Leveling up spending

Expense table

Sunak is expected to announce spending limits for Whitehall departments for the next three years.

After a decade of austerity under the Conservatives, there is pressure on the chancellor to increase the funds available to fulfill the government’s promises of equalization.

Based on details announced at the launch of the spending review process last month, average growth in real terms of spending is expected to increase by 3.2% each year between 2021-22 and 2024-25, according to IFS. This is below the more generous deals agreed to under the Labor Party in the early 2000s, but much higher than in the 2010s, when steep cuts were made.


Unemployment chart

Unemployment in the UK has fallen steadily in recent months, from a high of 5.1% at the end of last year to 4.5% in the three months to August. Although higher than pre-Covid levels, when the unemployment rate stood at 4%, the result was much better than the 12% that was feared.

However, the latest figures represent a snapshot in time before the licensing regime was halted at the end of September, when as many as 1.4 million people were receiving salary support until its closure. Early layoff figures from the Insolvency Service suggest that job losses may have been limited, but many economists suggest that it is still too early to tell.

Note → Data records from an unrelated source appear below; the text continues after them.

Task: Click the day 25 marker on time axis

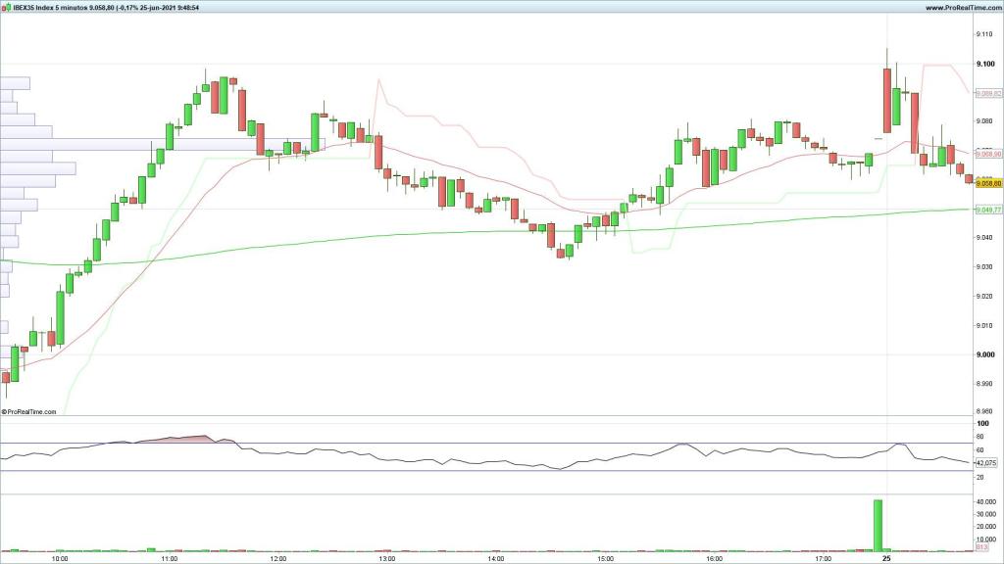Action: point(886,558)
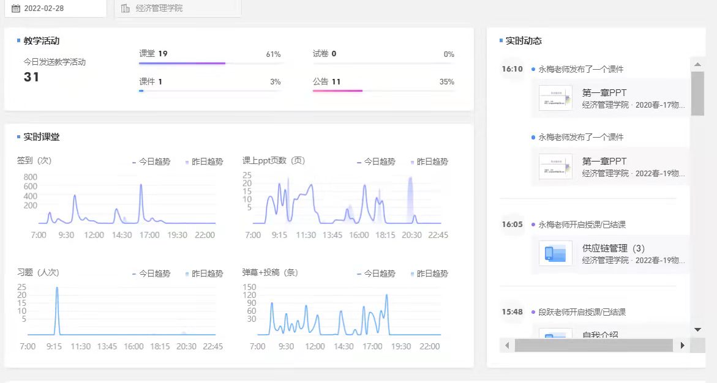Click the 自我介绍 class icon
The height and width of the screenshot is (383, 717).
(555, 334)
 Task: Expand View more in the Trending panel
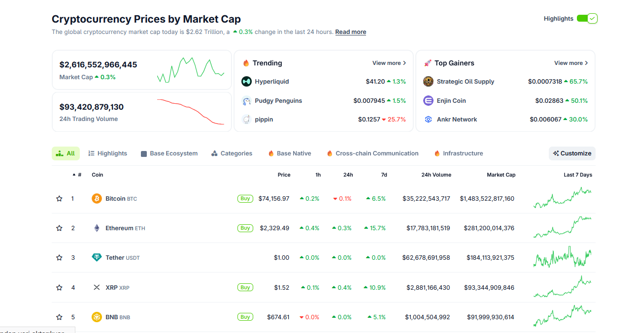[389, 63]
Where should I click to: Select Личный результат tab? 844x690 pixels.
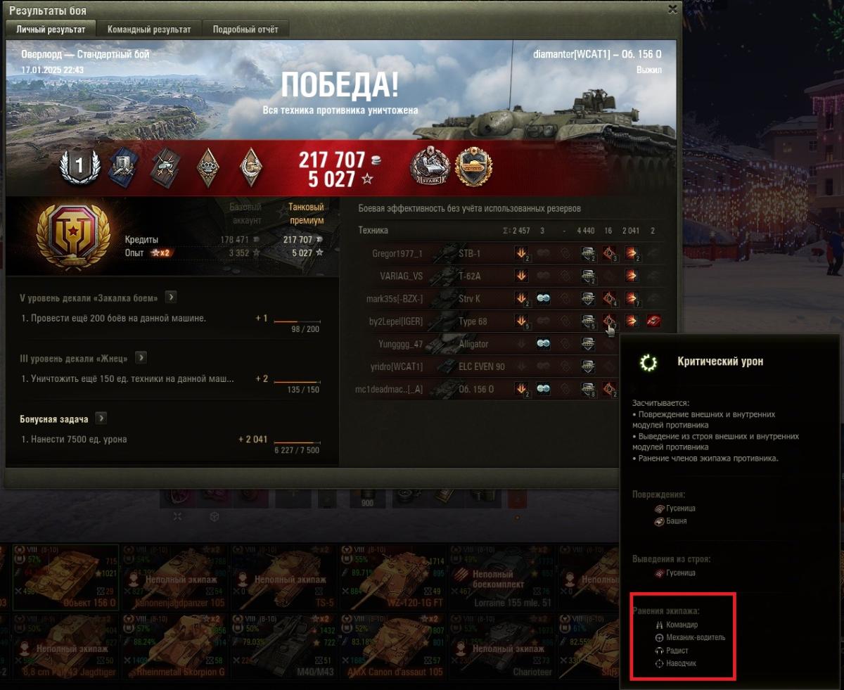tap(51, 29)
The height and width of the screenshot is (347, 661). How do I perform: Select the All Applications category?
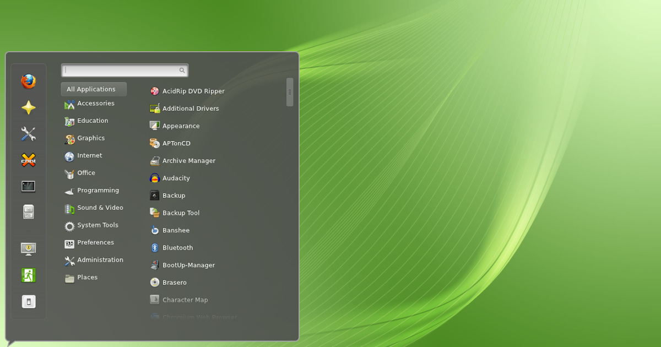point(93,89)
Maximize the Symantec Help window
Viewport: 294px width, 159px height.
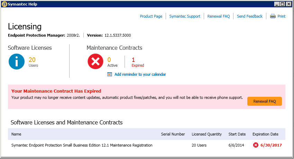[282, 4]
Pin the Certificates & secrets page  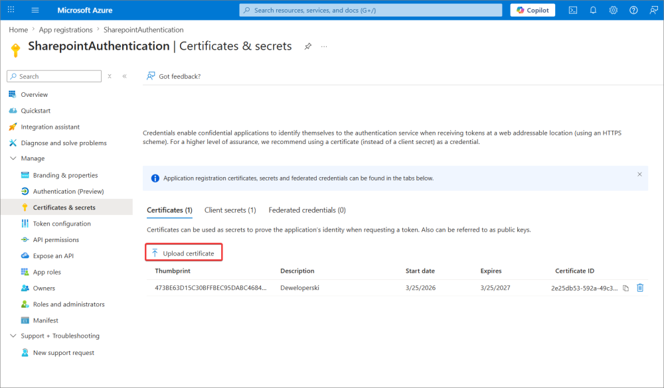tap(307, 46)
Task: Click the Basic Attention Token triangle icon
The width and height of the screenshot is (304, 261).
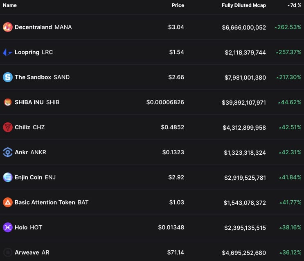Action: (7, 202)
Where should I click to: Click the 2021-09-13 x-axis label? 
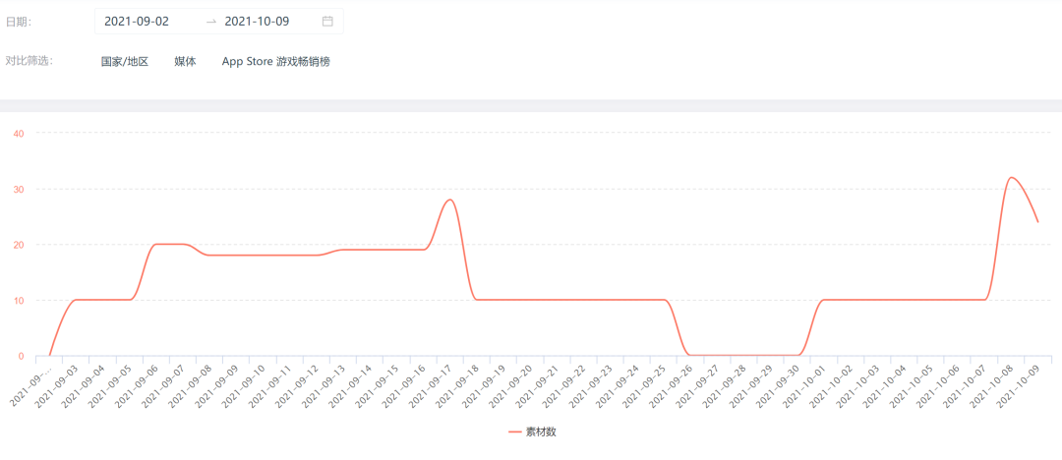pos(324,383)
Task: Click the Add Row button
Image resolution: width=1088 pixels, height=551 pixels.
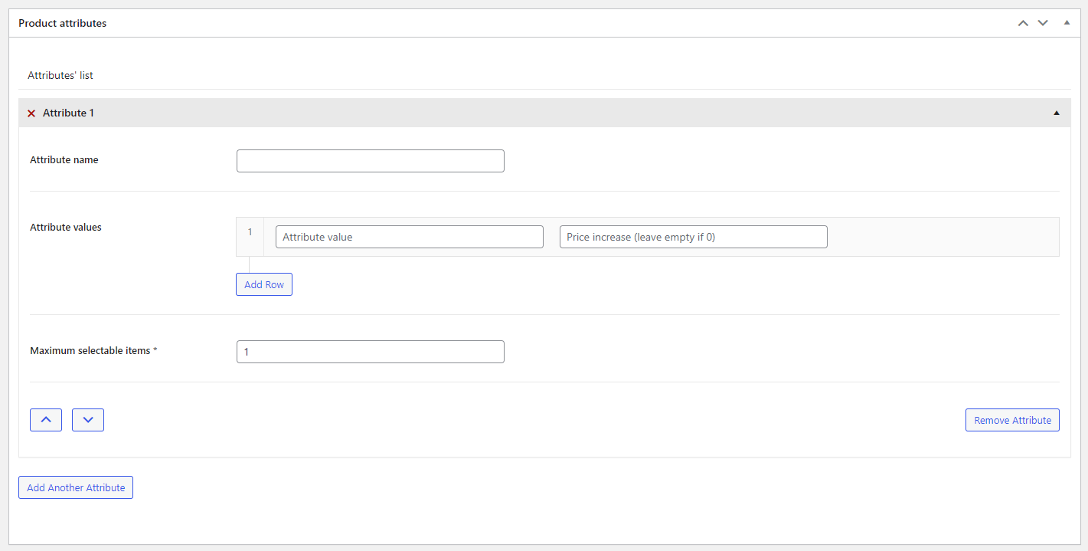Action: coord(264,284)
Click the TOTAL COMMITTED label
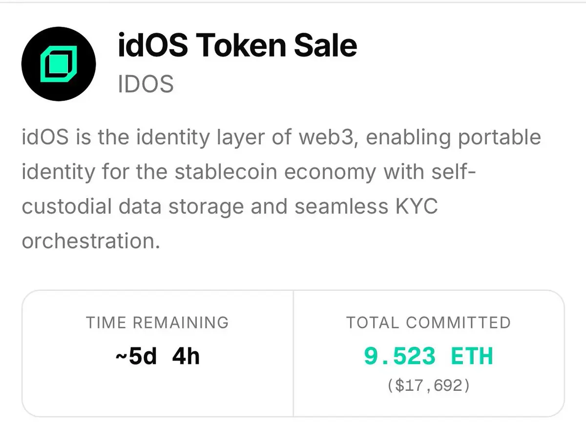This screenshot has height=425, width=586. coord(429,323)

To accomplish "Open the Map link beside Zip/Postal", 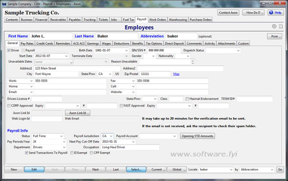I will [x=176, y=74].
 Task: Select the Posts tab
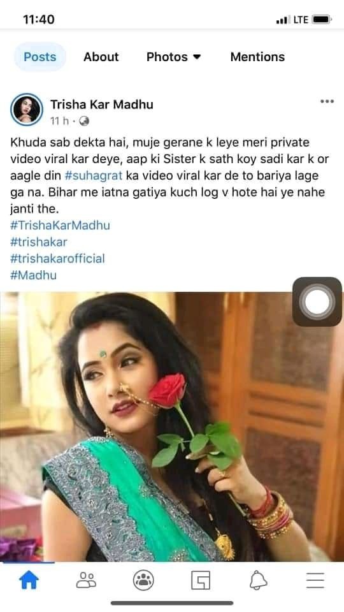click(39, 57)
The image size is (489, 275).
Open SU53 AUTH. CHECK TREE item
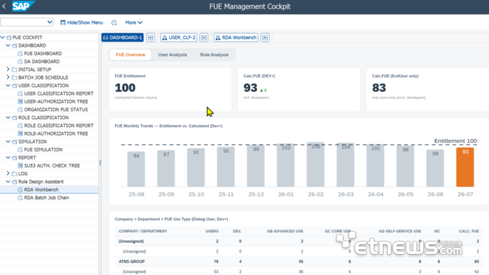(x=52, y=165)
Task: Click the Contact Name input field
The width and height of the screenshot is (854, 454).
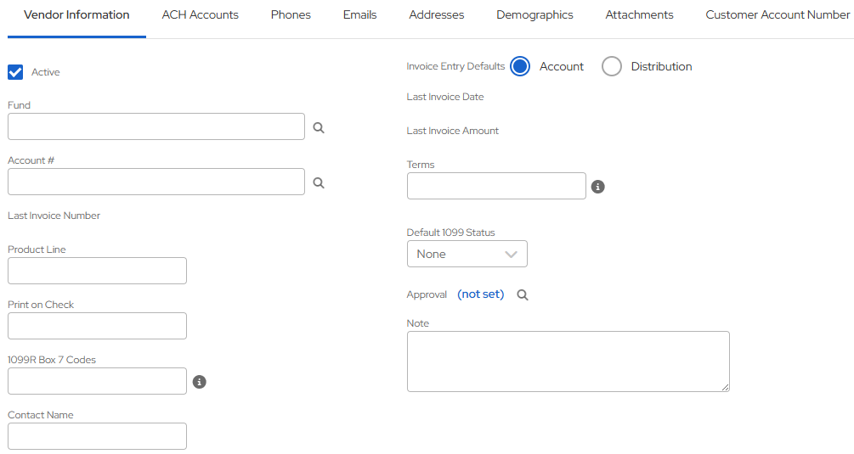Action: 97,436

Sunak has been reassured that record job openings of more than 1 million could help control unemployment, as he hopes that the end of the leave plan could benefit companies struggling with severe staffing shortages.

Living costs

Inflation table

Rising energy bills have pushed inflation to the second highest level in a decade in recent months, tightening household finances ahead of a tough winter. The consumer price index stood at 3.1% in September, a slight drop from the previous month, despite the fact that prices rose on a wide range of goods and services.

The Bank of England’s chief economist warned that inflation could peak near 5% in the coming months, and that the barometer for rising cost of living will remain high until the middle of next year before gradually falling towards the rate. Bank’s 2% target. .

Inflation is being driven by an increase in global demand for energy and manufactured goods, as well as the severe disruption of international supply chains caused by Covid-19, with additional pressures from Brexit.